Шагал по улице и дышал полной грудью, будто гора с плеч, а сам думал: не тридцать рублей - все деньги до последней копейки отдал бы, лишь бы ума у Борьки прибавилось! Да только ум-то на деньги не купишь...
25
К концу октября в лесу, как выразился Андрюшка, "поспела" рябина. Конечно, ягоды созрели намного раньше, тяжелыми красными гроздьями они висели на тонких ветвях и манили, звали к себе, но Андрюшка убежденно говорил:
- Хоть и красные, а еще кислые и горькие. Вот пройдут первые морозы, тогда уж по-настоящему поспеют.
Первые морозы прошли. Теперь пора! И воскресным утром Андрюшка и Борька отправились в лес за рябиной. Ни лукошка, ни корзин они не взяли: рябина - не клюква, ее собирают совсем по-особому, этому Андрюшка научился у своего отца, когда они жили на Веселом Хуторе.
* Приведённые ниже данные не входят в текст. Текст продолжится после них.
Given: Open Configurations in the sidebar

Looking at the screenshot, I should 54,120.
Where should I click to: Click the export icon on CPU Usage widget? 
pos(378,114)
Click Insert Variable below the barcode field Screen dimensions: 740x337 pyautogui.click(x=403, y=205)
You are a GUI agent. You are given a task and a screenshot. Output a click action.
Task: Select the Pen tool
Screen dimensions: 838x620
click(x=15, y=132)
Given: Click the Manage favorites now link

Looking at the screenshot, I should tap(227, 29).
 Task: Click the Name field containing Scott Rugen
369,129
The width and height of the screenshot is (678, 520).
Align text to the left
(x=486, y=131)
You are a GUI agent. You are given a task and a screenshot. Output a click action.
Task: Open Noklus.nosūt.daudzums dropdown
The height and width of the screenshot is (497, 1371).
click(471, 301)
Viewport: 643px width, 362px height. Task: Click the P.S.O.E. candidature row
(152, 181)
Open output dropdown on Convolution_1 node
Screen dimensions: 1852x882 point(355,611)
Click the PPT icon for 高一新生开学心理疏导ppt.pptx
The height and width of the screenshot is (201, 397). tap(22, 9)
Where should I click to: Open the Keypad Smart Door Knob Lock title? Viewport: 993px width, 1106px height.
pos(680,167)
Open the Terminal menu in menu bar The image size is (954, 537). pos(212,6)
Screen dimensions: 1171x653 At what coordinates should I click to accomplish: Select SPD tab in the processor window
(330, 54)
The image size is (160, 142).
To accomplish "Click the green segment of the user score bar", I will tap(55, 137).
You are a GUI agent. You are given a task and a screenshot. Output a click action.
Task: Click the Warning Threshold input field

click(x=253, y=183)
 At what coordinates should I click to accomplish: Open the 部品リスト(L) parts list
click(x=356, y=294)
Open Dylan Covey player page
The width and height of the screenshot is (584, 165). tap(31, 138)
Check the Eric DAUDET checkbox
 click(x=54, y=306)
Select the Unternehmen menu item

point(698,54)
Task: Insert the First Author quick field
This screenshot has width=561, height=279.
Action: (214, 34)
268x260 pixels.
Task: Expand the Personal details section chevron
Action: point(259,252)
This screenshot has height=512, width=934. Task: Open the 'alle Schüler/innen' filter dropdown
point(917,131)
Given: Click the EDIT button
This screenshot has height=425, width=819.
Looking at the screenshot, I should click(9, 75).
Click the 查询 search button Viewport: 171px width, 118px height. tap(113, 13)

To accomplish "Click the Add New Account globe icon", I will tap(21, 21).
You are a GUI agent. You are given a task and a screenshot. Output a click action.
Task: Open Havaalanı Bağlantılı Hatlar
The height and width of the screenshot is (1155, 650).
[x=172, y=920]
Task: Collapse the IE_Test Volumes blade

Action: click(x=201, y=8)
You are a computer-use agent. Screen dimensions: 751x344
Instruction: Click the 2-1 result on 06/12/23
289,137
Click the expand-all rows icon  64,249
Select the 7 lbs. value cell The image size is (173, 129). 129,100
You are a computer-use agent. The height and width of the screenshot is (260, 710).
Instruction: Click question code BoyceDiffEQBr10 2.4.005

Под сапогами сухо шуршала и похрустывала прихваченная морозом трава, и хорошо было слышно одинокое бормотание тетерева на Стрелихе: видать, перепутал косач это ясное осеннее утро с весной и вот затоковал, встречая своей восторженной песней красное, только что поднявшееся над горизонтом солнце.
- Может, сходим, посмотрим, как он токует? - предложил Борька.